Ever hear someone say “I wish I could have been a fly on the wall for THAT conversation”? Well, Gretchen Yee ends up experiencing that very thing. Gretchen is having a rough time. It’s hard to fit in when everyone at your artsy high school wants to stand out. Her parents have announced they are divorcing. Her best friend Katja has been pulling away for some reason. Her art teacher is disdainful of her love for Spider-man and comic book art. On top of all that, she just doesn’t get boys; in particular, Titus, who is in a group that call themselves the Art Rats. One day, she wakes up and slowly realises that she has been turned into a fly on the wall of the boy’s locker room at her high school! After her initial horror over her Kafka-inspired transformation starts to hear exactly what kinds of conversations go on inside the locker room and she’s intrigued. Gretchen finds out that boys are, in fact, human, and have fears and insecurities like her own.

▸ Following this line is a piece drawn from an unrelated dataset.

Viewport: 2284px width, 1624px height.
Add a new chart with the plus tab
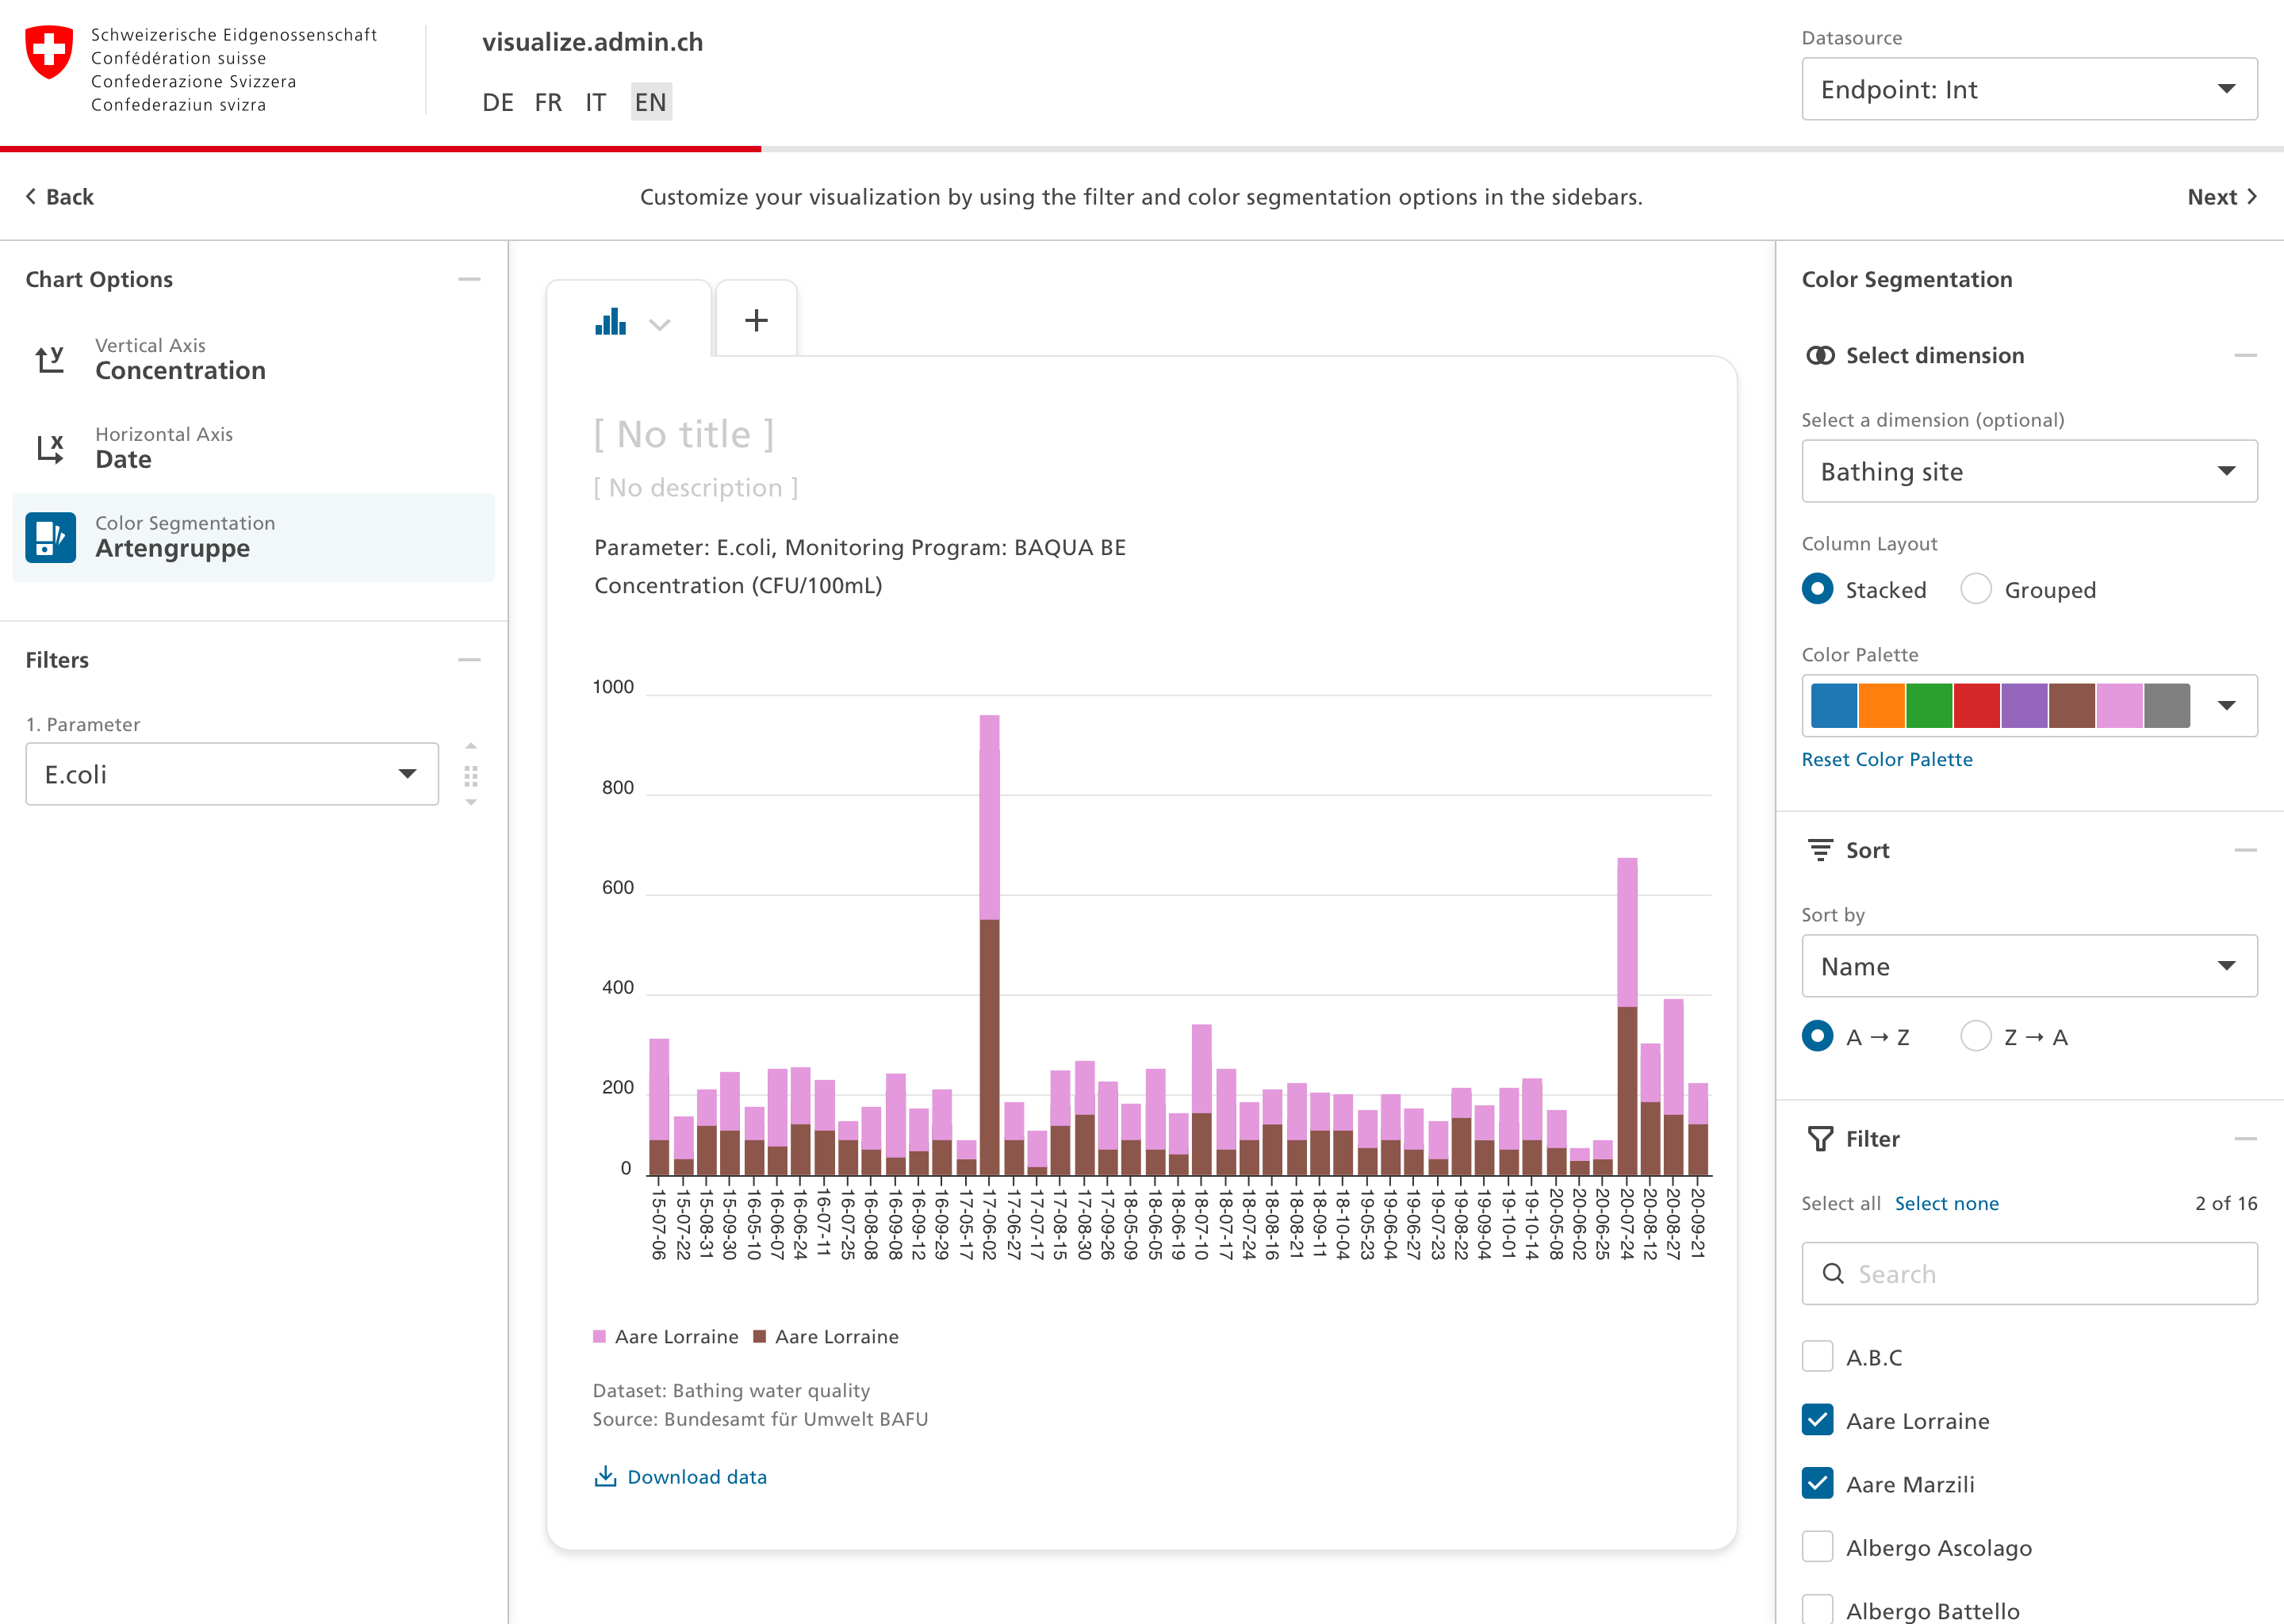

We Were Liars is Lockhart’s latest title, and it is a lot darker than her previous novels. It’s also the one that has gotten the most attention—already it has been optioned for a movie adaptation! It is not my favourite of hers, but if you’ve never encountered an “unreliable narrator” in literature before, this is a fun place to start. (I would also recommend Alias Grace by Margaret Atwood as well as The Basic Eight by Daniel Handler.) Cadence Sinclair was born into a life of wealth and privilege. Every summer, she would go to her family’s private island along with her mother, her grandmother, her domineering grandfather, her aunts, her cousins, and the nephew of one of her aunt’s boyfriend’s nephew, Gat Patil. Gat comes from a very different background and Cadence’s grandfather has always seemed to resent him. Cadence, her cousins and her beloved Gat, who she loves the most, were very close and called themselves the Liars. They never saw each other during the rest of the year but summers were theirs. During their fifteenth summer, something terrible occurs to Cadence that causes her to hit her head—something that she doesn’t remember. Her memories are damaged and she has shrunk into herself. She finally convinces her mother to take her back to the island, hoping things will be back to normal, but everyone is acting so differently. Cadence makes it her mission to piece together what exactly happened that fifteenth summer, though the truth might be too awful for her to bear. We Were Liars examines the toll that privilege takes on those who don’t have it and those who can’t imagine living without it.